No, I’m the complete opposite. I am far more interested in animal characters and I find it way more easily to care about and be touched by them. The only books / movies and series that actually make me cry, are the ones about animals/ something happening to animals.
That said, I don’t like movies with talking animals (like the Buddies movies). That’s too childish for my taste. If animals are gonna talk like people, then it needs to be animated in order for me to like it. I love animated movies with animals, monsters and living machines, but I am not typically into animated movies featuring a lot of people, like Frozen. (One exception was Lorax).
I just finished a book (My Grandmother Sends Her Regards and Apologises by Fredrik Backman) where the main character lost her grandma, felt ostracized in her own family (aside from her grandma who she loved desperately) and was bullied in school. Spoilers ahead! Don’t read the rest if you wanna read the book.
The book had a lot of humor and was very entertaining, and unputdownable, but as interested as I was in seeing where the story went, I didn’t feel much for the character (other than annoyance at times for being bothersome). The one sentence the author used to say that death’s real power isn’t that it kills people, it’s that it makes people lose the will to live, had more impact on me than reading about her ordeals.
But what made me cry were the two chapters near the end where the dog died. How my tears flowed!

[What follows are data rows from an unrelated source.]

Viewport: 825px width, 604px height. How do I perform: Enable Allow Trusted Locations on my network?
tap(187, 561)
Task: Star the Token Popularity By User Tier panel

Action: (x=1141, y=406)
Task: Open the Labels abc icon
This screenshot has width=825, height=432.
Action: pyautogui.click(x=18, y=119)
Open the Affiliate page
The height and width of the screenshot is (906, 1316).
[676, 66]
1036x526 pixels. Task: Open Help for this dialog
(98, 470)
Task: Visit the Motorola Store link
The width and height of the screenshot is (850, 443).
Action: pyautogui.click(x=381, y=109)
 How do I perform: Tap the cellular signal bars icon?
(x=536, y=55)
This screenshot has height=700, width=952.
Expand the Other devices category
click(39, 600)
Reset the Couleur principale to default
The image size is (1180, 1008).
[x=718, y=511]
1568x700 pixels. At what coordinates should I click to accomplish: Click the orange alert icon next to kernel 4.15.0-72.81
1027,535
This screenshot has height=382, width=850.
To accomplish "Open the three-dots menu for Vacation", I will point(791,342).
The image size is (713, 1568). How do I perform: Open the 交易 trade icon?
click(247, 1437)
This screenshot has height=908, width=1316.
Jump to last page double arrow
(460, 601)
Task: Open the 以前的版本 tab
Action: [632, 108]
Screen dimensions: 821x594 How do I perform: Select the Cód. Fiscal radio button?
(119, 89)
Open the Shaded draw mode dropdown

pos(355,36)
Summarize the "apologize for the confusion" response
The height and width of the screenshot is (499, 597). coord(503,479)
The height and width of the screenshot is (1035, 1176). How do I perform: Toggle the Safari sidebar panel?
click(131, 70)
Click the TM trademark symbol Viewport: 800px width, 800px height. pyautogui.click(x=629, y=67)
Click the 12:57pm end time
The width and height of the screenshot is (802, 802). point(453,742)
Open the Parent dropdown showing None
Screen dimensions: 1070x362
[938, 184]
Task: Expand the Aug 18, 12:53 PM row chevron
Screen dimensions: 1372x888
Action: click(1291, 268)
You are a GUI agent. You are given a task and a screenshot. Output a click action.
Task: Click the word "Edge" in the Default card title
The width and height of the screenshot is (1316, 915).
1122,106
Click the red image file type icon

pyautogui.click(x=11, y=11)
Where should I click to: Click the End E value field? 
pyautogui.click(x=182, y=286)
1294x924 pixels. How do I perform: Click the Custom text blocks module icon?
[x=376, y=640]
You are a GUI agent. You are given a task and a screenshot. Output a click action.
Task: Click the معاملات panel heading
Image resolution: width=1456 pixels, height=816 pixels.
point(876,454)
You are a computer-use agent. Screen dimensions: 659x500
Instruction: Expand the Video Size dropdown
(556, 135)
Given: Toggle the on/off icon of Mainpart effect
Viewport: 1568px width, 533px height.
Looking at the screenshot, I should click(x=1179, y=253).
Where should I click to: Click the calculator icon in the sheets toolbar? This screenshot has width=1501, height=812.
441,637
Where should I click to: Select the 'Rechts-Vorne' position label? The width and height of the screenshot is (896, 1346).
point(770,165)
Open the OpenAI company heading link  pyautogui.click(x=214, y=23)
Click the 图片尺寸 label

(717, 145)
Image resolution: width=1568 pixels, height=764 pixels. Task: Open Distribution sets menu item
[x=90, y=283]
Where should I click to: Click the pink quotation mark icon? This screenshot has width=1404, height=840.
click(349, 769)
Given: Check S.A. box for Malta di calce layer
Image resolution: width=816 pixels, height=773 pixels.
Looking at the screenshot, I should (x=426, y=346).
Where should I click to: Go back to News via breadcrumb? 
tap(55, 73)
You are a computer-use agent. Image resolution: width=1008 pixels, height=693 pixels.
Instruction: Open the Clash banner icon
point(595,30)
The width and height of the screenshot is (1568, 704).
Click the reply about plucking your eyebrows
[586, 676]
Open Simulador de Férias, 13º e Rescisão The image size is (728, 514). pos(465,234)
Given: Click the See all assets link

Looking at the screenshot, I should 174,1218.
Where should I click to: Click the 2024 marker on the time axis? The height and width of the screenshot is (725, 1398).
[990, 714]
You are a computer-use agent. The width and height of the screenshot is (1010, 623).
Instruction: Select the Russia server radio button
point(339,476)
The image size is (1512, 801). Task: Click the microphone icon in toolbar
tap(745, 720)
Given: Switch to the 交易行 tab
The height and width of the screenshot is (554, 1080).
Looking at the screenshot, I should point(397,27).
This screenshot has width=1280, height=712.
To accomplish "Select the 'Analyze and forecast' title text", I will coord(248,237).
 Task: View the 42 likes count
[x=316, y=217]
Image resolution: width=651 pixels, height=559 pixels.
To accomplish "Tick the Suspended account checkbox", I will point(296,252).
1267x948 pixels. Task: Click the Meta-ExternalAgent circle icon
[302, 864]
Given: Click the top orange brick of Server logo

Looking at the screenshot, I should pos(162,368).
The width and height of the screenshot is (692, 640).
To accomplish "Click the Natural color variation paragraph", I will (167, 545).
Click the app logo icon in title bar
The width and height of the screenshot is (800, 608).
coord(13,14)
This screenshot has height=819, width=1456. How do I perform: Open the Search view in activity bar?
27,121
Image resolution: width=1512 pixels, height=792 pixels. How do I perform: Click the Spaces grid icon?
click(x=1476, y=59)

The author used a very powerful technique there, talking about something terrible happening at the start of the first chapter, and all the if only’s the character felt and slowly told the story of what happened, and throughout the first of those two chapters, I kept hoping that somehow something changed so it wouldn’t happen. That was very reminiscent of the novella “Att döda ett barn” (“To kill a child” by Stig Dagerman, (and probably also the novel "The Silence Between Breaths" by Cath Staincliffe which I haven’t read).